Выбранный фрагмент:
────────────────────

Композиция Гюнтера Юккера
и картина «Большой торс» Антони Тапиеса. Фото предоставлено пресс-службой Акселя Вервордта |
– Это потому, что я не интересуюсь политикой. Я не верю политикам. Мне ближе естественная эволюция общества. Знаю, что политика нам нужна, но это вещь, с которой я не чувствую никакого родства. Политическое искусство хорошо только в период, когда оно создано, 20 лет спустя в нем нет смысла. Мне нравится искусство, которое имеет больше связей с сущностью человека и с природой, оно вневременное и больше, чем стиль.
– Когда вы приглашаете художника участвовать, советуетесь ли вы с ним по поводу его работы?

────────────────────

Сохранённые записи:
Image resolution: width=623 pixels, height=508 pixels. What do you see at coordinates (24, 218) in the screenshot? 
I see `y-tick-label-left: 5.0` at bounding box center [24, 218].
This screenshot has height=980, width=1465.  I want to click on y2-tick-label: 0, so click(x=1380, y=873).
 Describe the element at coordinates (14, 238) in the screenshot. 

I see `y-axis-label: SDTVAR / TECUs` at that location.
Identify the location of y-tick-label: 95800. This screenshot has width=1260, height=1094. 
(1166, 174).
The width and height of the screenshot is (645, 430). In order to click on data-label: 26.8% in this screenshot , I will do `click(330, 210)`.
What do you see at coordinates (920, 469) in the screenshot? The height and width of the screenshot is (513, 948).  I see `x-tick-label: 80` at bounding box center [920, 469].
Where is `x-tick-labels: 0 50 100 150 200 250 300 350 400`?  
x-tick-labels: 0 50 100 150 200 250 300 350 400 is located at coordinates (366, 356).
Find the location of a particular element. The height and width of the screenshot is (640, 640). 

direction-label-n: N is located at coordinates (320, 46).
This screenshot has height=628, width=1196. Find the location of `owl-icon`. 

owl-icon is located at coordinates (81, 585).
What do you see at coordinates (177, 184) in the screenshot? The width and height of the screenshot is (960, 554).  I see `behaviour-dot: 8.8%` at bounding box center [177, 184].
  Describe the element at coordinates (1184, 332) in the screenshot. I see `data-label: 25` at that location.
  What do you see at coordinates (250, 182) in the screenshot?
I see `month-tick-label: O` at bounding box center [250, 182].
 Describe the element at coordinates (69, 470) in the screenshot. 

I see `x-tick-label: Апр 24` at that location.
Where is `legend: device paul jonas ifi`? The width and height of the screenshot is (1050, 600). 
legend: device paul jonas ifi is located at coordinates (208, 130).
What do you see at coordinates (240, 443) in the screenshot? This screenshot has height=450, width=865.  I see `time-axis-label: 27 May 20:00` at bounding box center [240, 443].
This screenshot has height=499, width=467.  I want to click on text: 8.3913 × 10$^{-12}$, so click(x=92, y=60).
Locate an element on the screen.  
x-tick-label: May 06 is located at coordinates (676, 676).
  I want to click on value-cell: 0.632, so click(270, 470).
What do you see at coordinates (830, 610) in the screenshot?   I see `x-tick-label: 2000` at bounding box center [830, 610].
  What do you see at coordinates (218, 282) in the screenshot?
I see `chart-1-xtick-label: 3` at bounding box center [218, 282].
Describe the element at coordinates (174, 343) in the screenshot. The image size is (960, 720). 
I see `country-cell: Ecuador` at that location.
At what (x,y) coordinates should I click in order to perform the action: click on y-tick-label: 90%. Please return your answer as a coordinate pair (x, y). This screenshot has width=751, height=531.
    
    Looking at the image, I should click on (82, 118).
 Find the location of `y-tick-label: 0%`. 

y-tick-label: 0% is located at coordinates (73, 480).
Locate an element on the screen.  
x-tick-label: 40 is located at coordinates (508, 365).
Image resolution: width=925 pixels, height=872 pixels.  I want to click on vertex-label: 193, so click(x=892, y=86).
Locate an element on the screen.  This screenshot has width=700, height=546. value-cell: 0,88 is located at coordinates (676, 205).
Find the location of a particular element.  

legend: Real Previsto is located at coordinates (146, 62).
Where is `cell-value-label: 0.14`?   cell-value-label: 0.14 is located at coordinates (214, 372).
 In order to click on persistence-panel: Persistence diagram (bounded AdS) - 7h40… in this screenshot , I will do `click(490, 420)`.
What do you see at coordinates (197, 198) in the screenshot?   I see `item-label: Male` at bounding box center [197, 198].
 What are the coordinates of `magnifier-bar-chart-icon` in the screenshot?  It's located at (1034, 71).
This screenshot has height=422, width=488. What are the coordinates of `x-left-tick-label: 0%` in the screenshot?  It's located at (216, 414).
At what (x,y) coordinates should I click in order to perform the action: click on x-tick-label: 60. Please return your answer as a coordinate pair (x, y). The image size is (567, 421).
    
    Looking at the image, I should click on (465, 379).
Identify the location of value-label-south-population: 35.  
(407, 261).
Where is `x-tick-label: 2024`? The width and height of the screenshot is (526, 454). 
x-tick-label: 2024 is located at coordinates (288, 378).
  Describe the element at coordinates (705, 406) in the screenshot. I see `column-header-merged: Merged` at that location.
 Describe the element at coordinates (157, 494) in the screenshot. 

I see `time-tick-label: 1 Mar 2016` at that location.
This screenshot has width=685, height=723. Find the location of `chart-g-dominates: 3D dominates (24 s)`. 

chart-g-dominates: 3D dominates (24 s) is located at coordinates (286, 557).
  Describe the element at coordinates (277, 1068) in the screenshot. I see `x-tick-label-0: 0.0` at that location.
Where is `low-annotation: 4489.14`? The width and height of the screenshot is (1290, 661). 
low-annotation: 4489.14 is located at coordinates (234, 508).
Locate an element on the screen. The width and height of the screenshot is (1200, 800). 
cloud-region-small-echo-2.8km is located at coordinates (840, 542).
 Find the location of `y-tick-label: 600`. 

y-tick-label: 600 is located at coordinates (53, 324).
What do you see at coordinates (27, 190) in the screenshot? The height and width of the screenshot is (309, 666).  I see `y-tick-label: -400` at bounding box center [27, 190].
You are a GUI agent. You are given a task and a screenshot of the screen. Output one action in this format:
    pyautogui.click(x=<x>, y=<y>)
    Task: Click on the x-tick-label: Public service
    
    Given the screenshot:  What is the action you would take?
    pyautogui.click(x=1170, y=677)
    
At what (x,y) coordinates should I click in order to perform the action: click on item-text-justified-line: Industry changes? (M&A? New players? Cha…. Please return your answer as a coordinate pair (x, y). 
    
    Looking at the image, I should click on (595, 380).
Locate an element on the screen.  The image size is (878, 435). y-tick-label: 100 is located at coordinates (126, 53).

────────────────────

Вопросы для изучения:
a) Перескажите короче, в виде списка, абзац фрагмента, который начинается словами «Это потому, что я не интересуюсь политикой». Сохраните его основные мысли.
b) Допишите продолжение фрагмента, начиная сразу после его последней фразы.

Ответы:
a)
- Не интересуюсь политикой и не верю политикам.
- Мне ближе естественная эволюция общества. Политика нужна, но родства с ней не чувствую.
- Политическое искусство хорошо только в своё время, через 20 лет в нём нет смысла.
- Нравится вневременное искусство, связанное с сущностью человека и с природой и стоящее выше стиля.

b)
– Да! Мы долго готовим концепцию выставки, стараемся найти словесное выражение для вещей, которые чувствуем, но которые сложно выразить. На каждой встрече мы устраиваем Salon, все записывается, и двое моих коллег стараются сократить все до одной страницы, которую мы передаем художникам, – они вдохновляются и предлагают существующую работу, либо делают что-то для выставки.
– Существуют художники, которых вы очевидным образом предпочитаете. «Пространственный концепт» Фонтаны даже появлялся на ваших выставках дважды.
– Шар с трещиной? Нет, это были две разные работы. На выставках в Венеции мы никогда не показывали одну вещь дважды. За исключением Джакометти, который был на Infinitum и выставке Тапиеса.
– Кого бы вы назвали вашим любимым художником?
– Это сложно... Я люблю очень Пьеро делла Франческу, но приобрести его работу практически невозможно. Некоторые наброски Руиза, потому что они такие дикие. Я люблю Фонтану, так как он действительно дал тело пустоте. И поэтому же я очень люблю природные работы Капура. И также Джеймса Таррелла, поскольку это световая скульптура. И нашего фламандского художника Джефа Ферхейна, который многому меня научил, был моим учителем.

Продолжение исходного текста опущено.